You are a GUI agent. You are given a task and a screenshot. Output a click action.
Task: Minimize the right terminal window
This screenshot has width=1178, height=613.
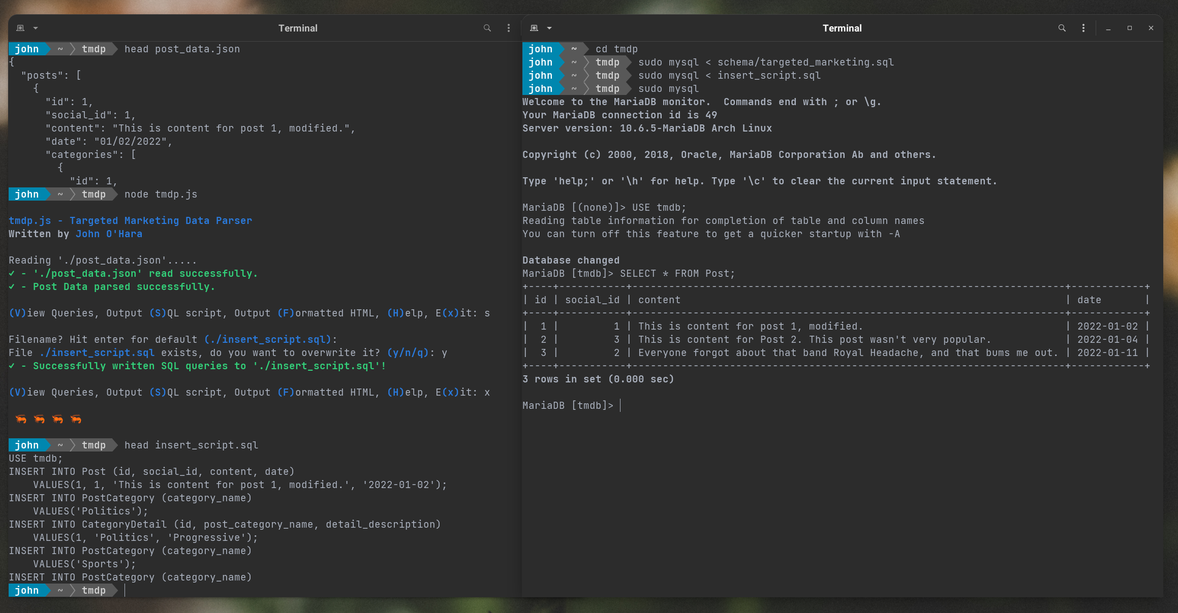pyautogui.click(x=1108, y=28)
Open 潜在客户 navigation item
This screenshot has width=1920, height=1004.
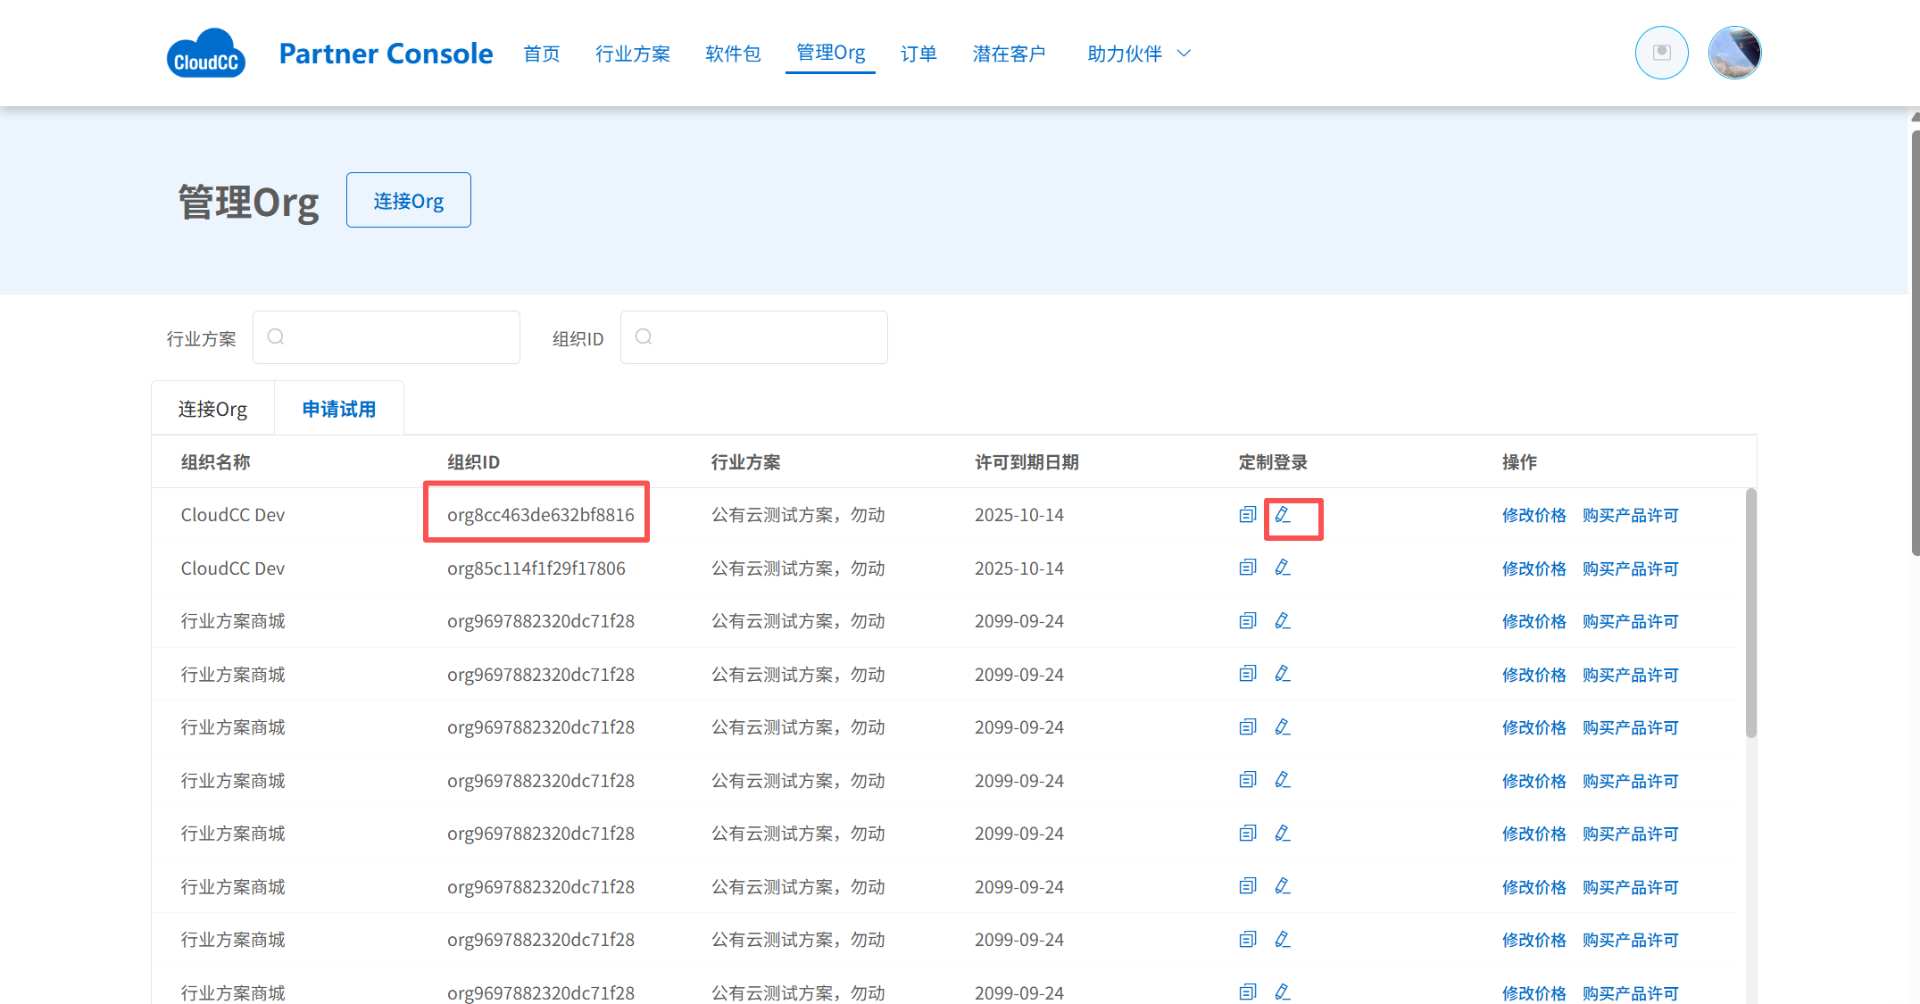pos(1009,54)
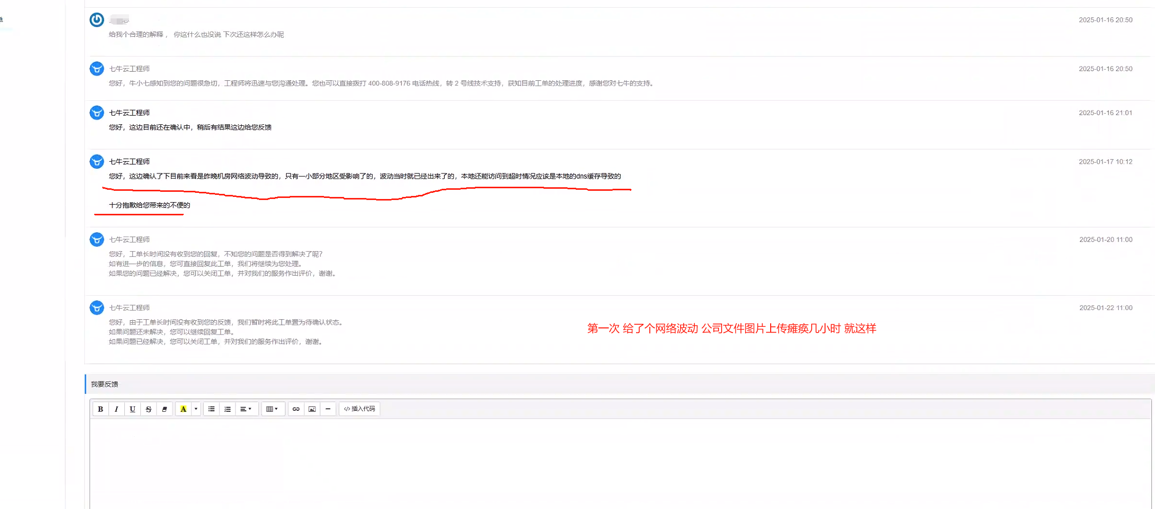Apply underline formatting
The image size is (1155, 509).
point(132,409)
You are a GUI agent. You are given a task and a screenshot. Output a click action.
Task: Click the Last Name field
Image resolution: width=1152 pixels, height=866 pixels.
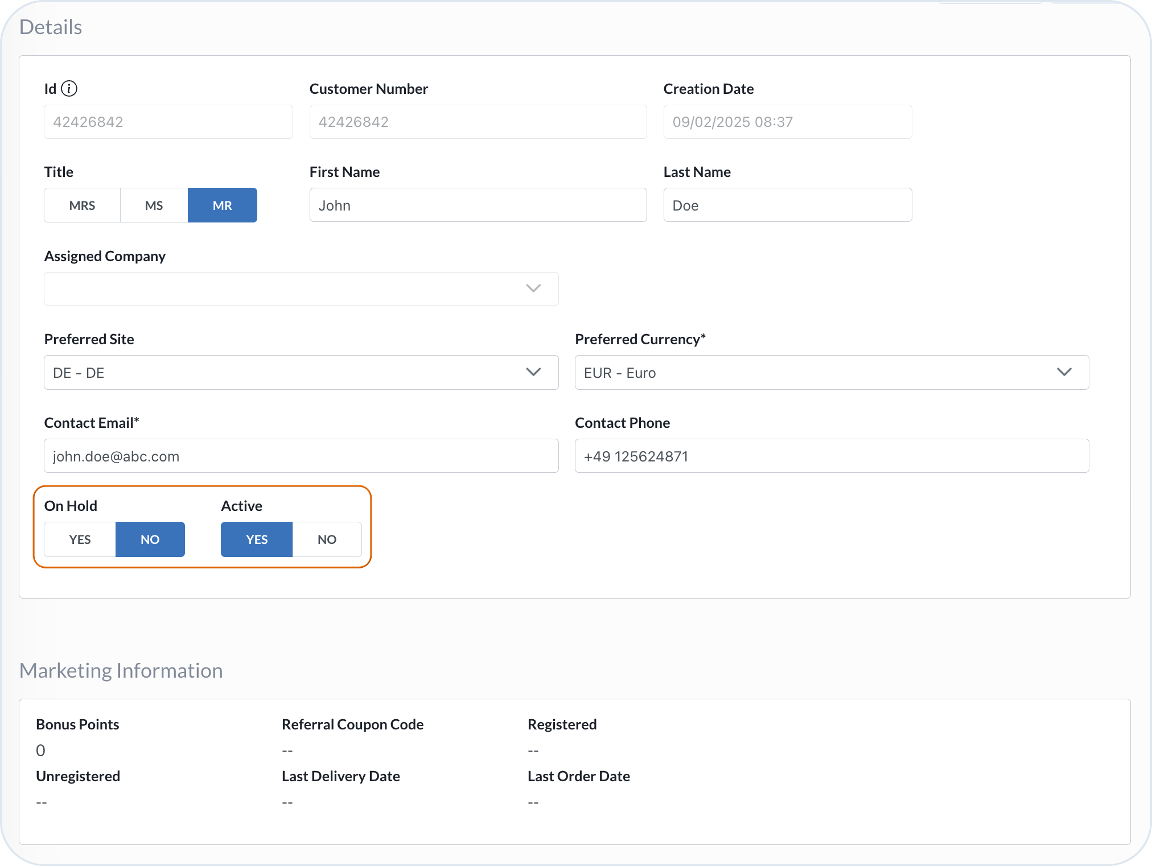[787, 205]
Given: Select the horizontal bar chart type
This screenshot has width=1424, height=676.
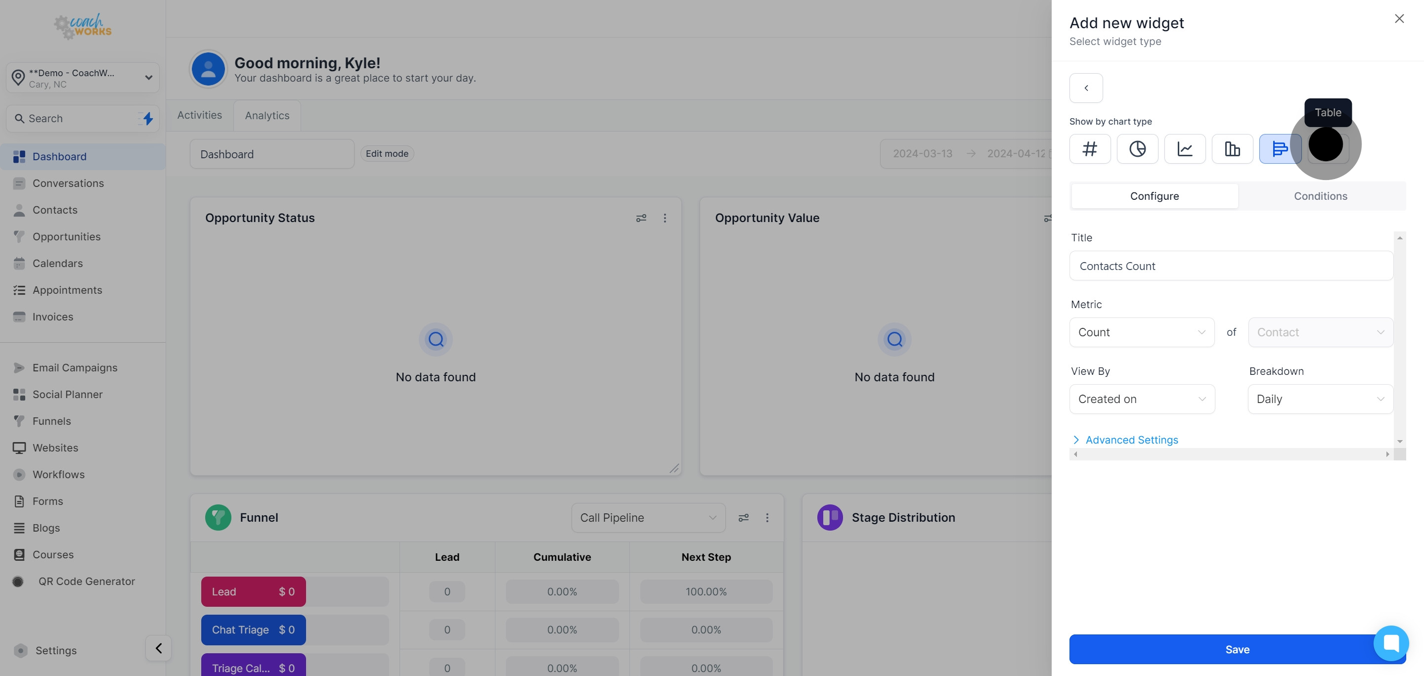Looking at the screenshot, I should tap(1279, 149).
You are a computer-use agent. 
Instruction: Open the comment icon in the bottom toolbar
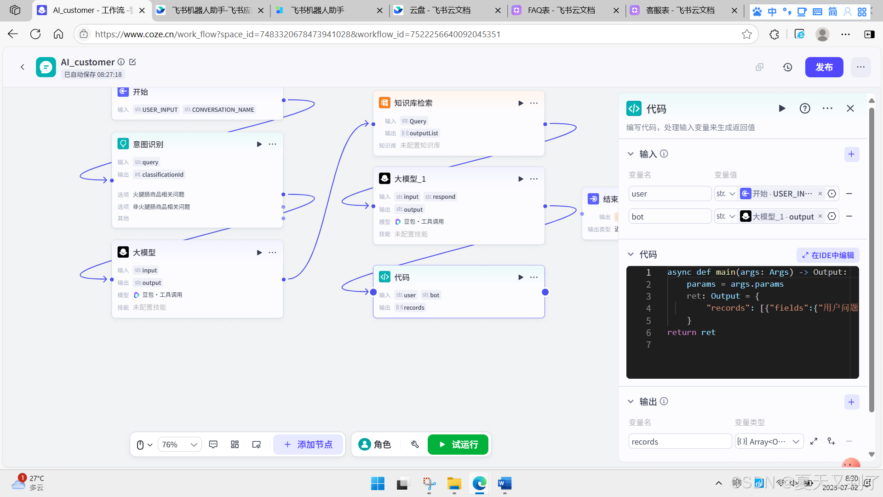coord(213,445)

════════

Reproduce all the material exactly, omitting images.

You are a GUI agent. You are given a task and a screenshot. Output a click action.
Task: Minimize the right terminal window
This screenshot has width=1178, height=613.
pyautogui.click(x=1108, y=28)
Open 潜在客户 navigation item
This screenshot has width=1920, height=1004.
pos(1009,54)
Apply underline formatting
The image size is (1155, 509).
point(132,409)
You are a GUI agent. You are given a task and a screenshot. Output a click action.
Task: Click the Last Name field
Image resolution: width=1152 pixels, height=866 pixels.
[787, 205]
Given: Select the horizontal bar chart type
This screenshot has width=1424, height=676.
Looking at the screenshot, I should tap(1279, 149).
You are a computer-use agent. 
Instruction: Open the comment icon in the bottom toolbar
coord(213,445)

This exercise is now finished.